In terms of adverse effects, this new act brought those requirements into legislation. Our members are obligated to provide any report that they get to PMRA. Also, any member of the public, doctors or anybody, can provide information as well, through the voluntary incident reporting systems.

Those measures are there. In fact, to characterize it as registering and then seeing what happens, I would say is not a fair characterization. I would say that your requirements on the pre-market assessment are extremely rigid and very analogous to the pharmaceutical world.

Yes. Just to clarify, 15 years is the absolute limit in the sense that if there is no other major evaluation of that product or no major new use of that product, at minimum in 15 years it will be re-evaluated. But if anything comes in in the meantime, whether it is incident reporting or new data from any source, that 15-year timeline is not.... Any new information is what takes precedence. That 15 years is the extreme end of the review.

In reality, what happens is that most companies will add a new use, for example, or a new crop, and that will require new data. The products are generally always being looked at with fresh data.

In terms of harmonization, I would like to make the comment that my sense of working directly in this area is that we will never get to 100% harmonization, because regulators around the world will encounter situations once in a while where they will have legitimate differences of opinion on how data is to be interpreted.

What I would suggest is that we could achieve 90% of the harmonization objectives we have, without even running into those areas of controversy, just by making regulators around the world aware that there are 18 other countries that have office buildings of biologists just like them, and could they please be aware that each other exists. If we could achieve that, we could go so far, without going into those areas of legitimate differences of opinion.

I can quickly try to address that for you.

Some of the large farms do have agronomists right on staff, as you identified, so they may well have their own in-house agronomic advice. Smaller farms, generally, have access to similar advice provided by independent agrology services. Most retailers would have a licensed agronomist on staff who is capable of delivering impartial advice.

As far as incorporating it right into the act goes, I'm not sure that's required. All of the products are registered, so then crop choices become more a matter of planning and the desires of individual farmers regarding the way they want to farm. When they do make choices, those are registered choices that are applied under strict guidelines. So I think advice is there for virtually any farm, big or small, that wants it or needs it.

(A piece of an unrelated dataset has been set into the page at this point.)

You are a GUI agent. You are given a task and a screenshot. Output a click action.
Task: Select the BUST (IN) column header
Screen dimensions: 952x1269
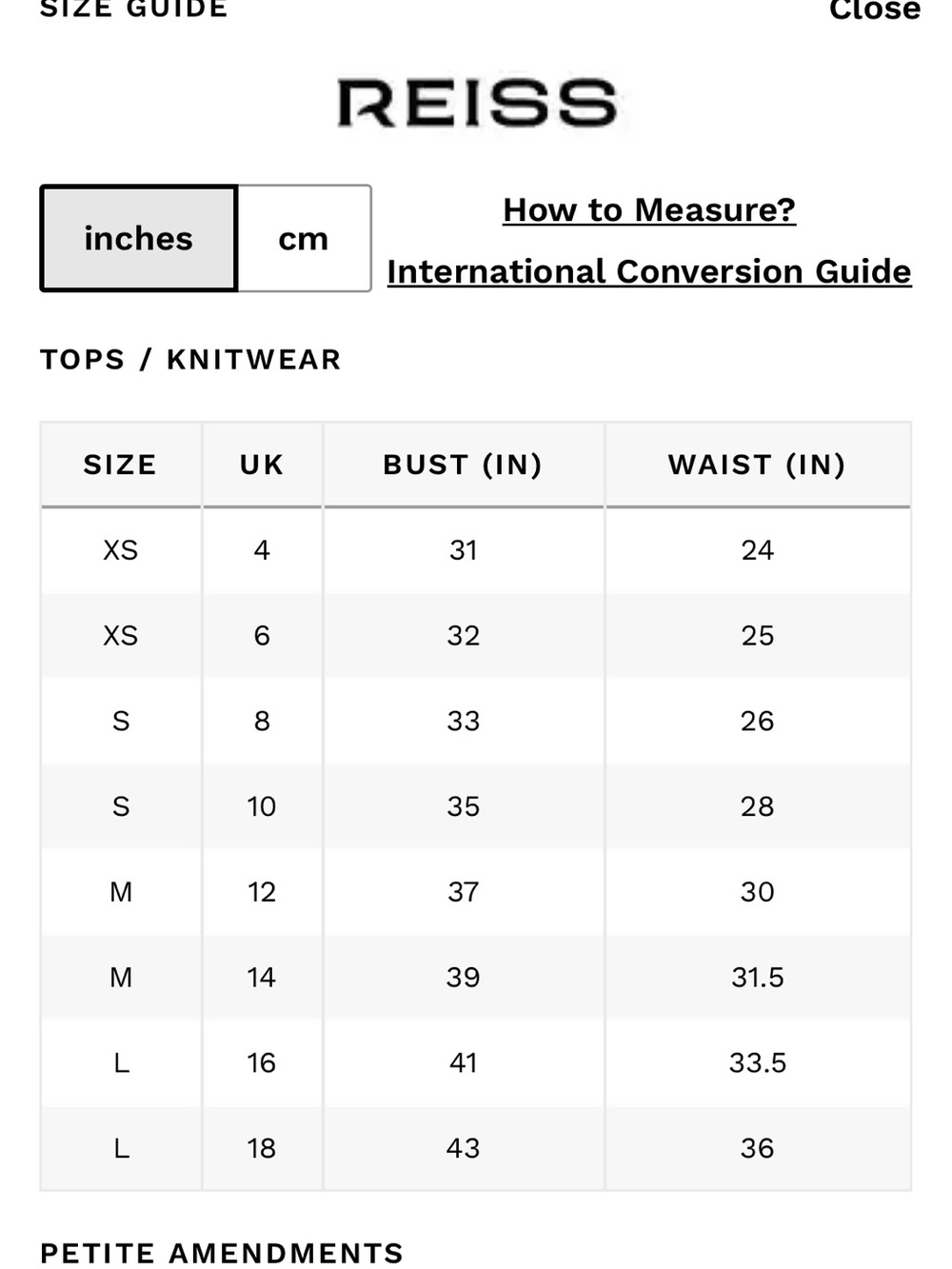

I would just add that I think this is one of the things industry does really well. The Canola Council of Canada, for example, in the case of canola, has lots of agronomists on staff. So if you're not a big farmer, if you're a small farmer and you need the advice, you can go to those organizations. They're actually engaged hands-on in giving farmers advice, and in translating information that comes from some of the new product development, from the new products, directly to farmers.

They give independent advice. They really specialize in the area. I think it would be very difficult for a federal organization or a federal act to do that better than individuals at the industry level who are engaged in that business of providing advice. They do a really good job of outreach to growers of all kinds, giving the advice they need. We have crop advisories all the time regarding when to spray. For example, the Canola Council of Canada has a website that tells you about spray to swath. It gives you very precise advice about when you should spray, what times you should spray, and what products you should spray. Farmers have access to that information all the time.

I think that's one of the things that industry does very well. It's facilitated by clear guidelines and an enabling framework from the act. As for the actual hands-on translation and the advice about products, I think we already have a really good system for doing that.